つまりは、金属と金属が触れる音が、地下構造の反響等の影響もありチュンチュン音となってひびくということです。
ちなみに南北線はタイヤの構造が他の2路線とは違っているため、東西線、東豊線の方が「チュンチュン」という音は聞こえやすいみたいですよ。
ゴムタイヤのメリット・デメリット
でも、どうして札幌地下鉄は「ゴムタイヤ」にしたの?という疑問がわいてきますよね。
自動車と同じようなゴムタイヤを使用することによって、加速や減速がしやすくなり走行音が静か、振動が少ないというメリットがあります。
でも、札幌地下鉄がゴムタイヤを利用したのは「急こう配が多い場所を走らなければならなかったから」です。
南北線の平岸駅から南平岸駅の間では札幌地下鉄内唯一の高架があります。
地下から地上に上って行かなくてはいけないため急こう配なんです。
建設費削減のためにトンネルではなく高架線となりましたが、ゴムタイヤにしたことの理由はここにあったんですね。
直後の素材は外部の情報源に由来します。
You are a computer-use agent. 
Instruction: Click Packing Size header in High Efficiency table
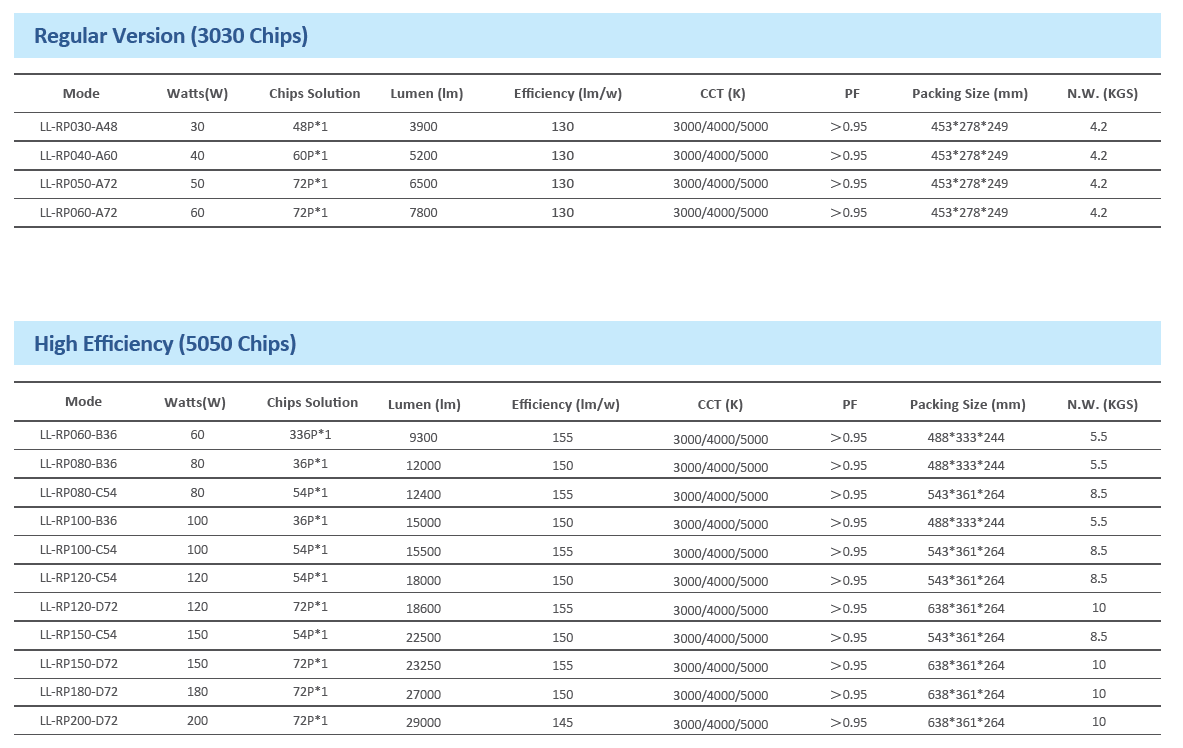coord(967,405)
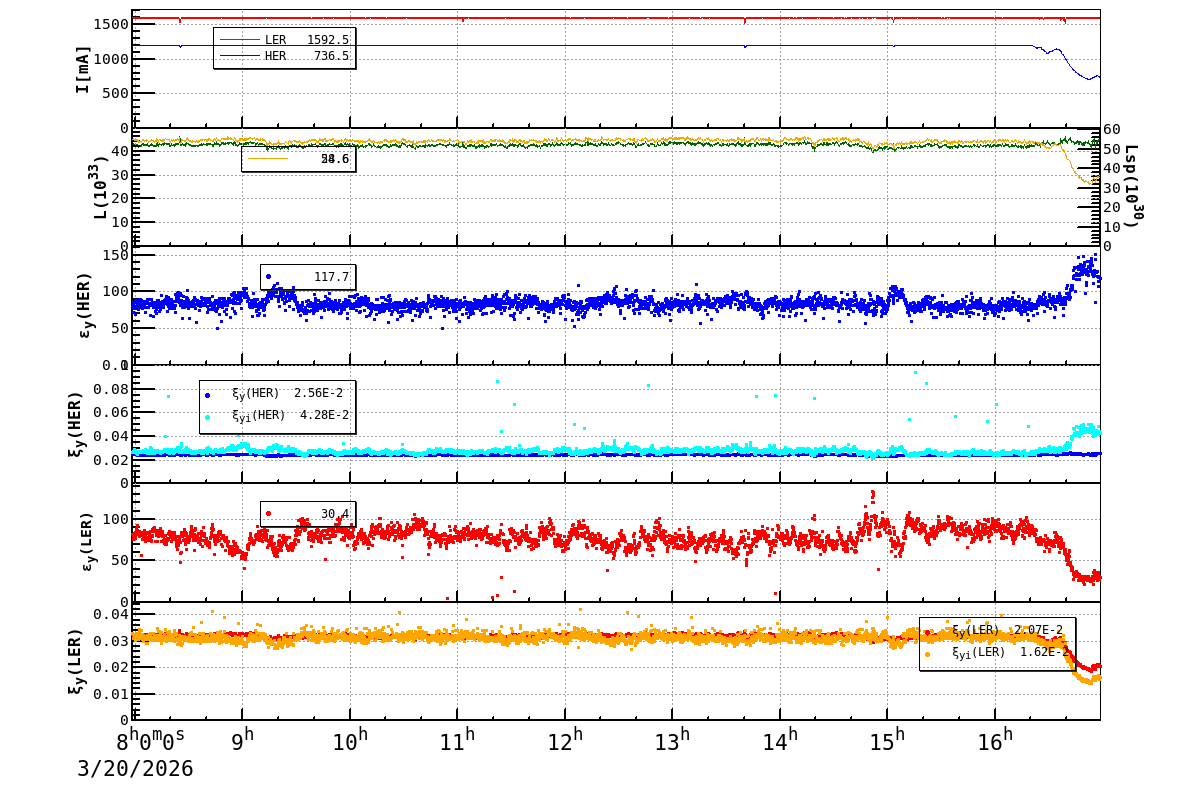The width and height of the screenshot is (1200, 798).
Task: Click the 8h0m0s start time label
Action: 150,741
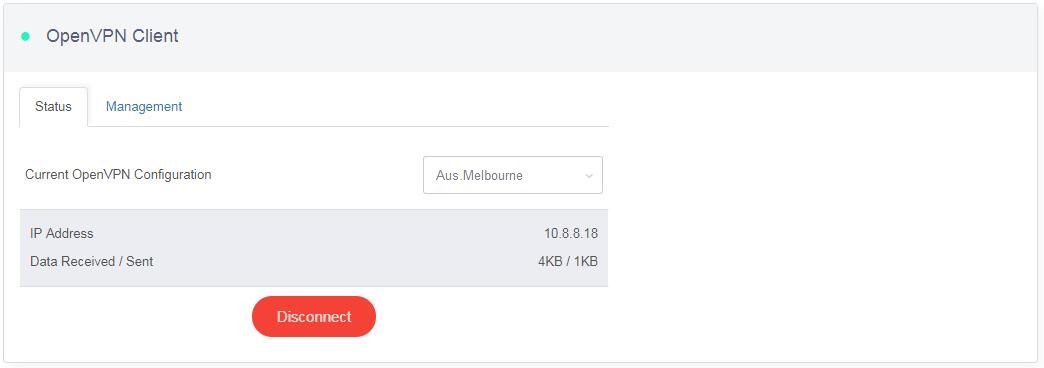This screenshot has width=1044, height=368.
Task: Click the Data Received / Sent label
Action: (x=92, y=262)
シェルターも旧定山渓鉄道が使用していたものを再利用。
高架区間ですが騒音や降雪も避けるためトンネル内を走るようなスタイル。
シェルターが複数駅にまたがるものは札幌以外にはないそうですよ。
当時は地下鉄を造ることを批判する人も少なくなかったため、苦肉の策だったのでしょうね。
ただ、メリットだけではなくもちろんデメリットもあります。
ゴムタイヤですから、パンクすることもあるんです。
線路には「パンク検知装置」もついていますし、念入りな点検やタイヤ交換を行って運行をしなくてはいけません。
また他の地域の地下鉄に比べて消費電力が多くなるため、維持コストがかかるというデメリットもあります。
50周年を迎えた札幌地下鉄
札幌地下鉄ができたのは1971年になります。
南北線の北24条~真駒内間が開業することから始まり、開通の50日後からはオリンピックの選手や観客の輸送に大活躍しました。
最初にできた南北線の5年後に東西線ができ、1988年にもっとスリム化して東豊線ができました。
◎南北線 16駅 麻生~真駒内 5000形(6両編成)
◎東西線 19駅 宮の沢~新さっぽろ 8000形(7両編成)
◎東豊線 14駅 栄町~福住 9000形(4両編成)
札幌の地下鉄が面白いのは三路線でそれぞれ全く同じ車両や仕様ではないことです
例えばドア数や台車、モーター、走行路面、自動運転対応等が違います。
南北線には天井に電線はないけれど、東西線にはパンタグラフから電気を取りこむため電線があります。
でも、ゴムタイヤというのは共通点ですし「チュンチュン」音も変わりません。
駅舎は開通から50年経ち、現在は老朽化が激しいためトイレ改修や駅のリニューアルに力をいれています。
場所によってはかなり老朽化している箇所あります。
写真:すすきの駅
写真:さっぽろ駅
本当はもっと大規模リニューアルが行われる予定だったのですが、コロナの影響で凍結状態となりそのまま滞っているところもあります。
札幌地下鉄の今後
現在では年間で延べ2億3千万人の利用がある札幌地下鉄。
天候に左右されない地下鉄運行は、札幌市民にとってもなくてはならない交通機関となっています。
他の地域からくる方には「網棚がない」「優先席じゃなくて専用席?」「料金が高い」等というつっこみもあります。
でも、この「チュンチュン」音を聞くと懐かしく、帰ってきたぞーと思わせてくれます。
地下歩行空間開通が2011年、ホームドアができたのが2013年、地下鉄接近メロディが取り入れられたのが2019年と少しずつですが、変わってきています。
札幌地下鉄は今後も少しずつリニューアルされながら、札幌市民の大切な足として存在感を増していきそうです。